It’s hard to imagine the frustration of launching an extremely expensive remote-controlled robot into space, only to get it stuck in a big, red sand dune a couple hundred million miles away.
Regardless of distance, however, it’s important to channel that energy in the right direction. In the case of getting a wheeled craft stuck on a distant planet, the answer may be to focus on the sand, rather than the rover. Turns out gravity has a significantly stronger hold on the stuff here on Earth.
Using data collected from Project Chrono, an in-house, open-source physics simulator, University of Wisconsin Madison researchers believe they have discovered why past missions have been “overly optimistic” with regard to the behavior of lightweight rovers beyond our atmosphere.
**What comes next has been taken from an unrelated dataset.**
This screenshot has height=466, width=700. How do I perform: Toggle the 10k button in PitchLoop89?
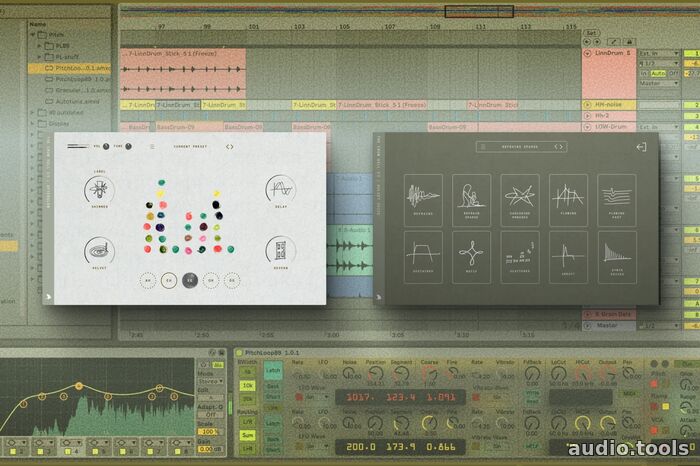tap(246, 385)
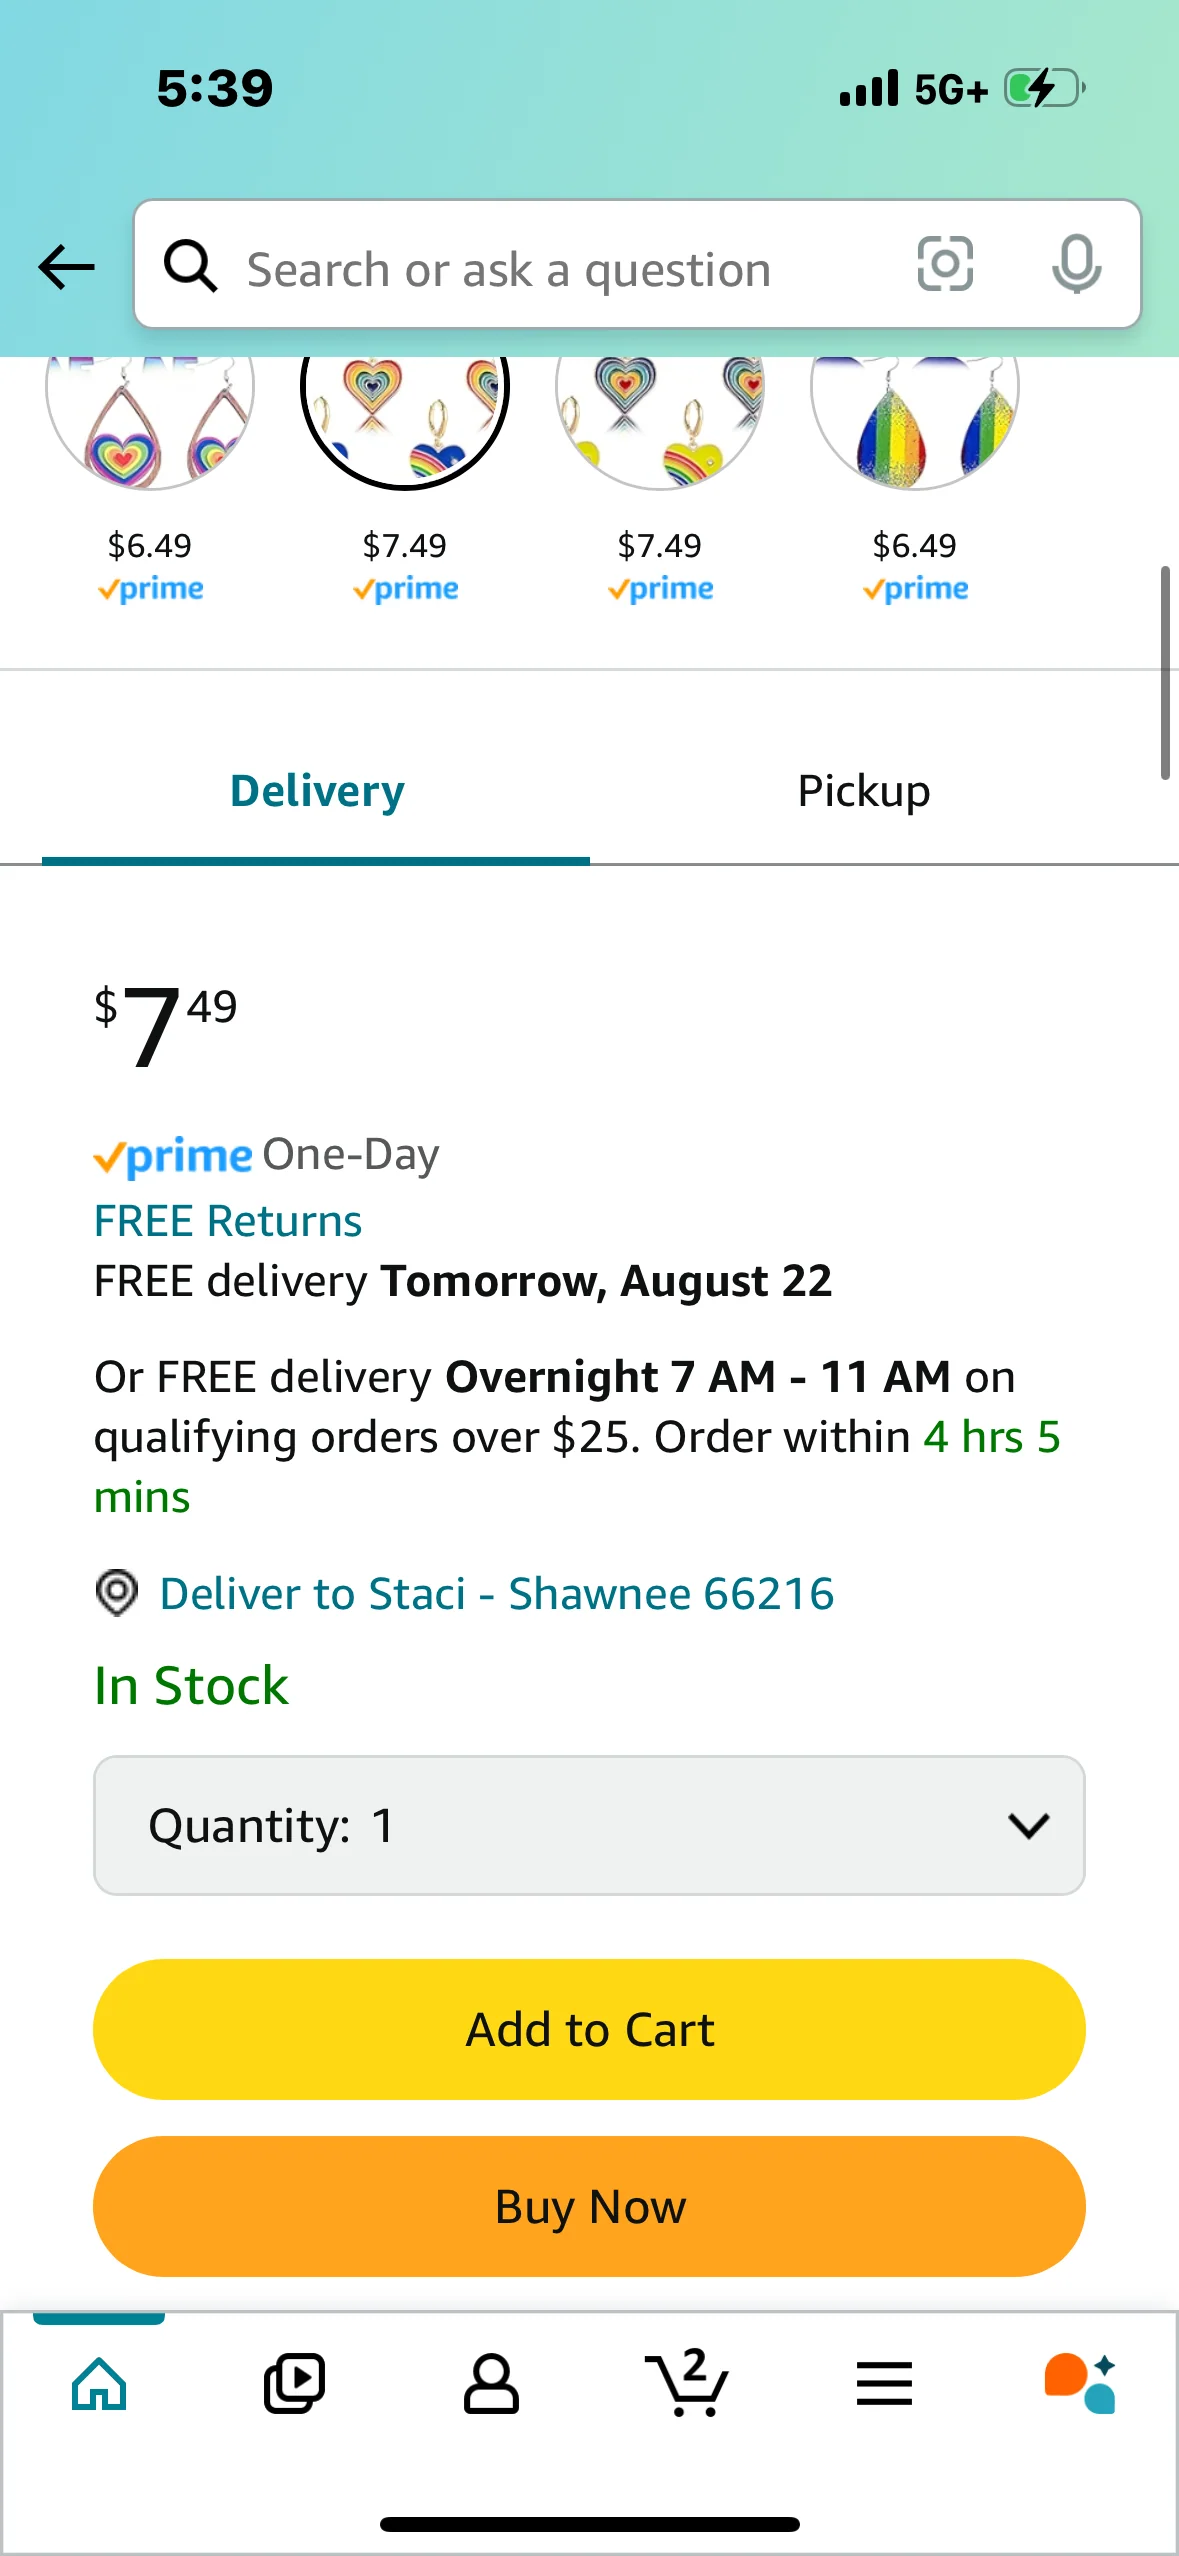Launch the Rufus AI assistant icon

(x=1080, y=2383)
“In retrospect, the idea is simple,” says UW mechanical engineering professor, Dan Negrut. “We need to consider not only the gravitational pull on the rover but also the effect of gravity on the sand to get a better picture of how the rover will perform on the moon. Our findings underscore the value of using physics-based simulation to analyze rover mobility on granular soil.”
The significantly heavier and coarser Earth stand has a much tighter grip on wheels than the lunar or Martian variety. In this case, a tighter grip means tighter traction, allowing for greater control and mobility.
The team believes the simulator and findings can help better prepare NASA for the inevitability of stuck rovers.